[Collected data]
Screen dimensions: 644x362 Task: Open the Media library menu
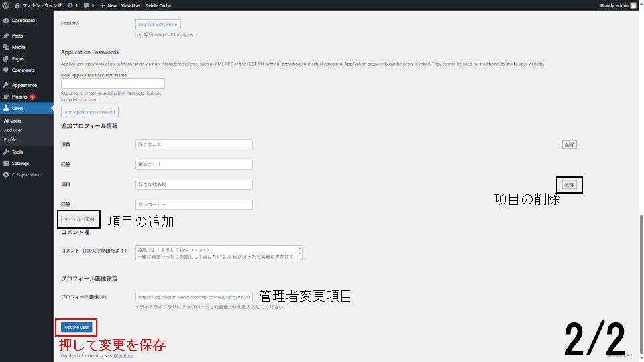pos(18,47)
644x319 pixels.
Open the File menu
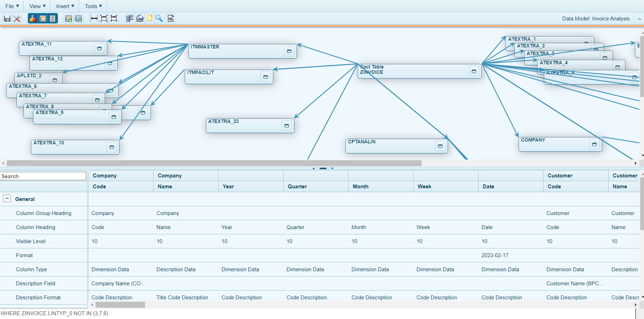12,6
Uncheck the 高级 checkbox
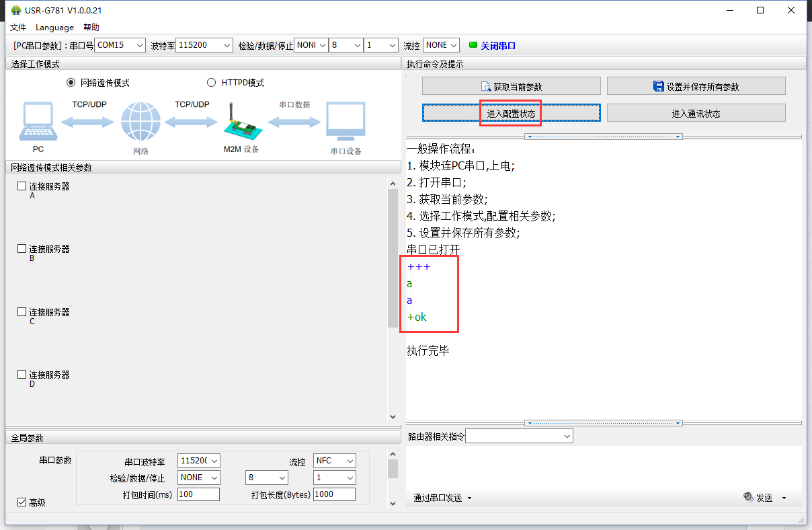Screen dimensions: 812x530 click(x=22, y=502)
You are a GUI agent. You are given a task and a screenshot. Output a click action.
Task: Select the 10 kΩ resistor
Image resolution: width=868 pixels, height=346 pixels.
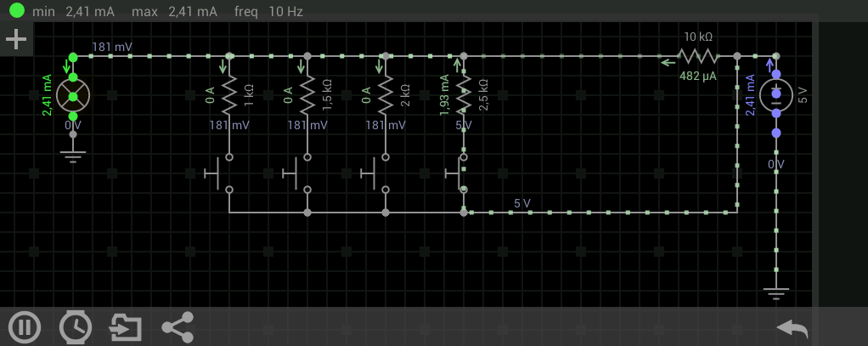click(698, 57)
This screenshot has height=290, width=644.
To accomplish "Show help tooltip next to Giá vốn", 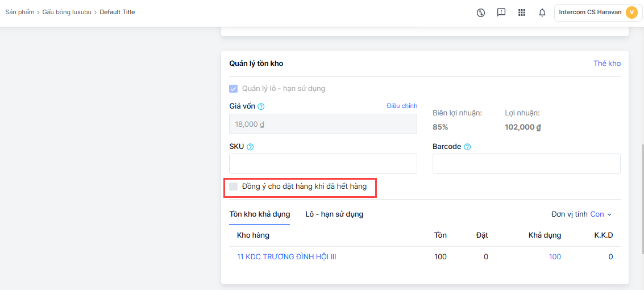I will point(261,106).
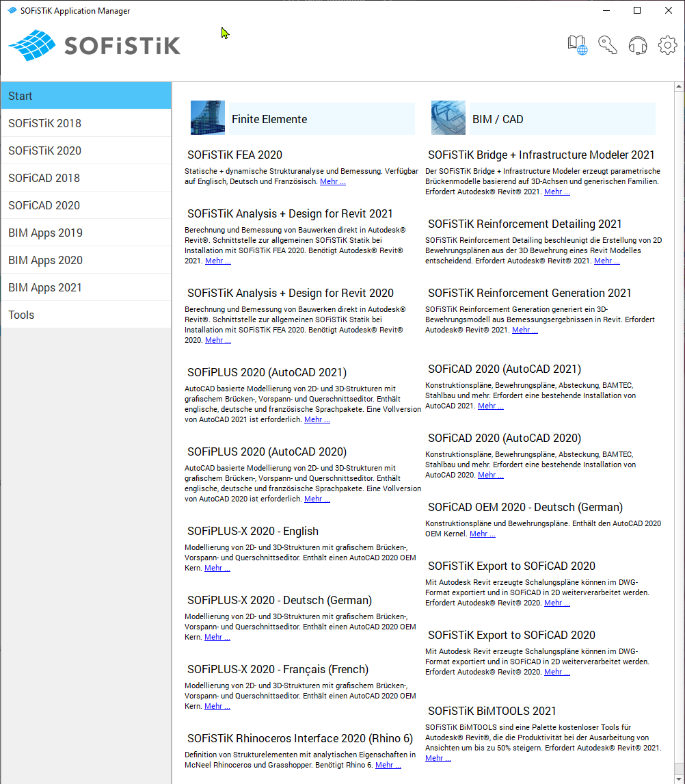Click the SOFiSTiK Reinforcement Detailing 2021 heading
685x784 pixels.
[525, 224]
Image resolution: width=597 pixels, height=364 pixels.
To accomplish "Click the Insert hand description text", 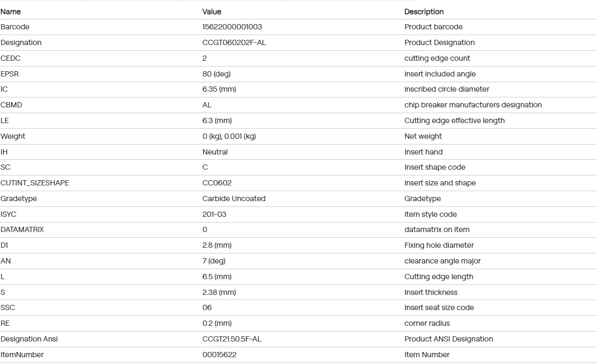I will [423, 152].
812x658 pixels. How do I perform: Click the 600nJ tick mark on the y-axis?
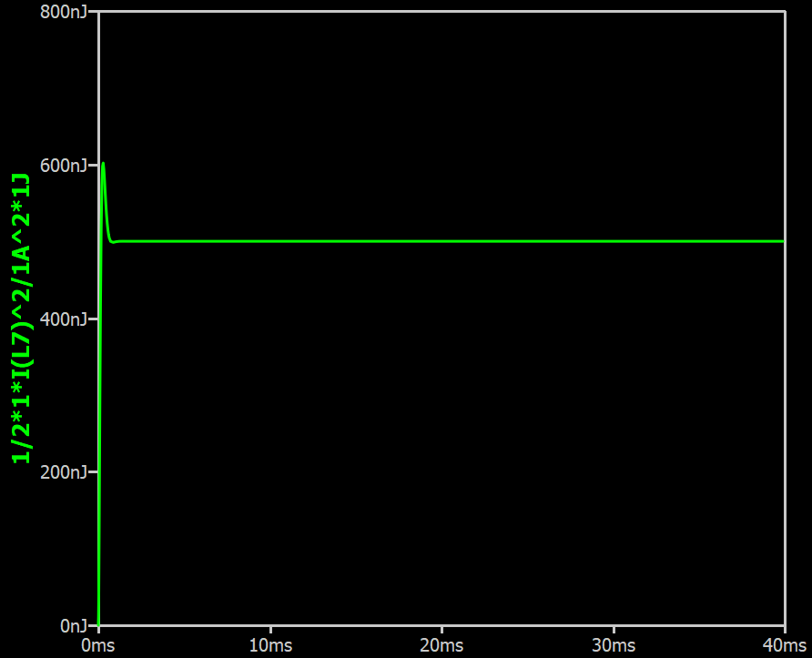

Required work =>
What lines above mention "screenshot"? Copy each one.

Response to this exercise =>
You are a GUI agent. You are given a task and a screenshot. Output a click action.
This screenshot has height=290, width=644.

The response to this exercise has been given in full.